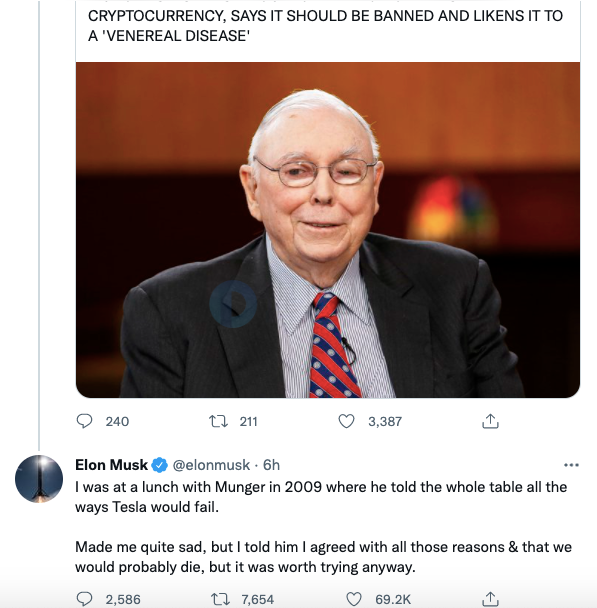Toggle like on the 3,387-likes tweet
This screenshot has height=608, width=597.
pyautogui.click(x=346, y=421)
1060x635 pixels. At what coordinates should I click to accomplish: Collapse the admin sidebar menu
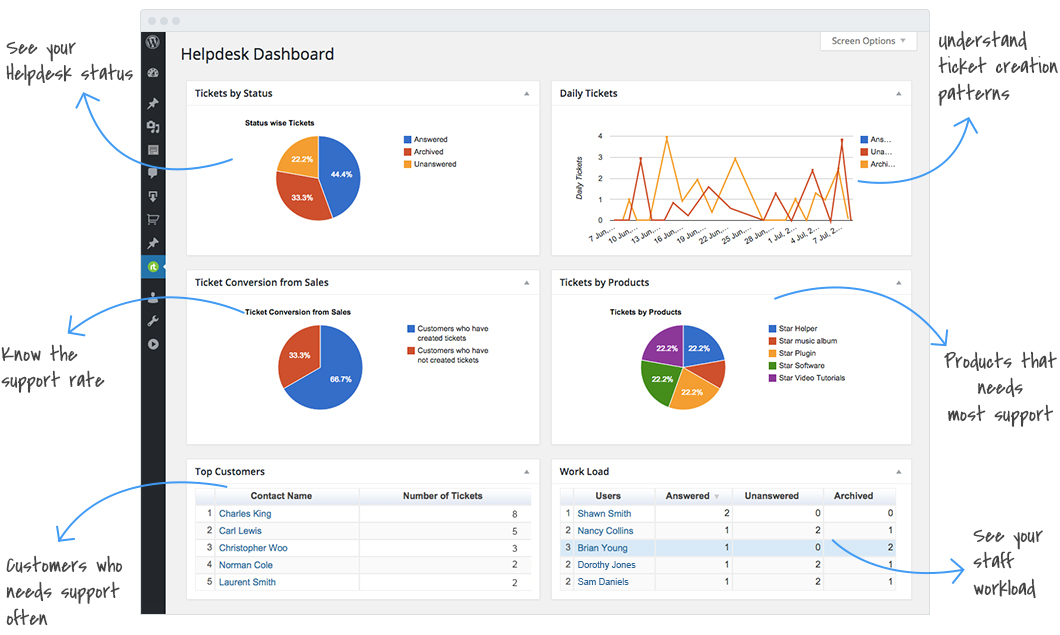153,345
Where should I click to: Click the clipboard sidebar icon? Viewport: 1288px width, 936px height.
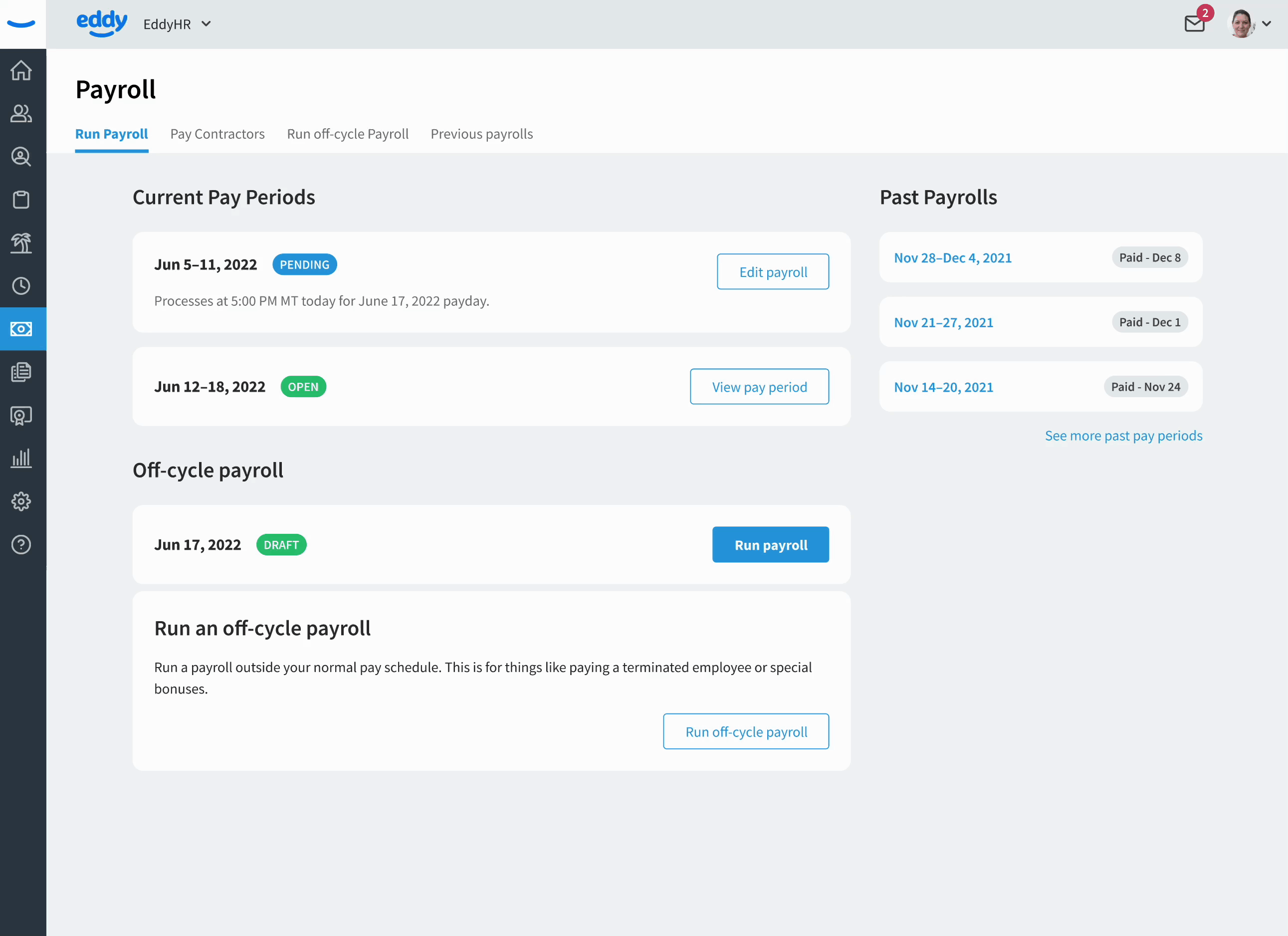click(21, 200)
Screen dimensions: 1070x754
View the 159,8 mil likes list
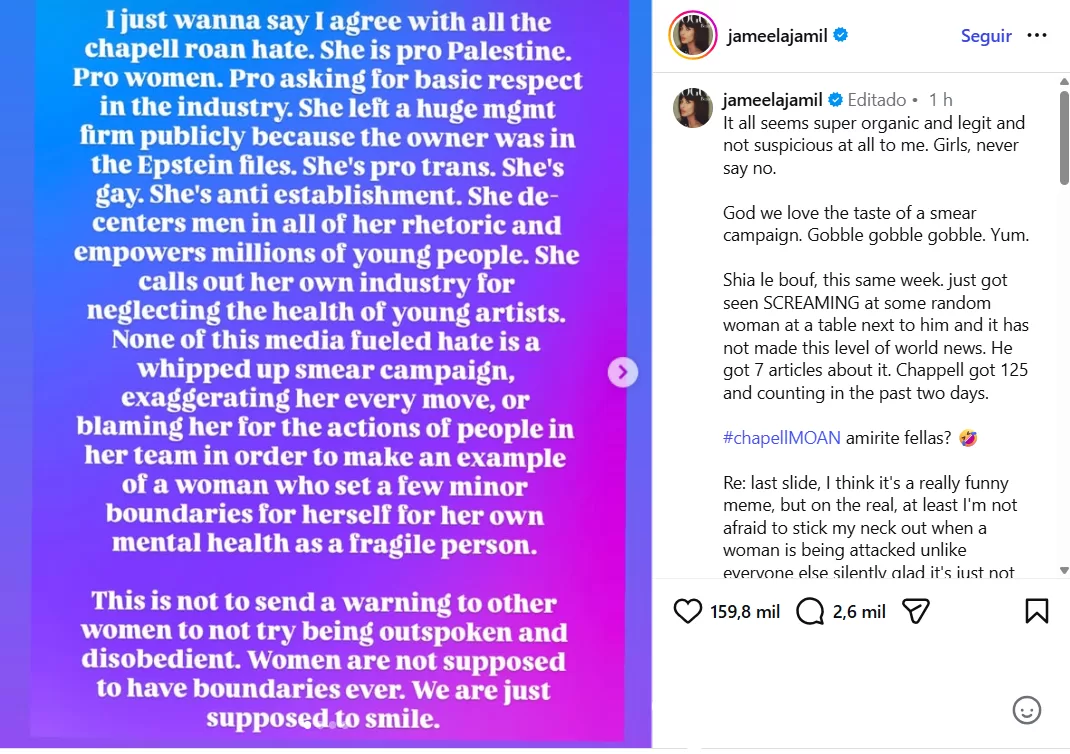[x=745, y=611]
--------
Assigned task
In your reply, please set down exactly the lines from the one containing "1060x635 pixels. At" through the end of the records, with the pictures left out.

Exercise result
1060x635 pixels. At what coordinates should I click to accomplish: Collapse the admin sidebar menu
153,345
Where should I click to: Click the clipboard sidebar icon? Viewport: 1288px width, 936px height.
click(21, 200)
Screen dimensions: 1070x754
View the 159,8 mil likes list
[x=745, y=611]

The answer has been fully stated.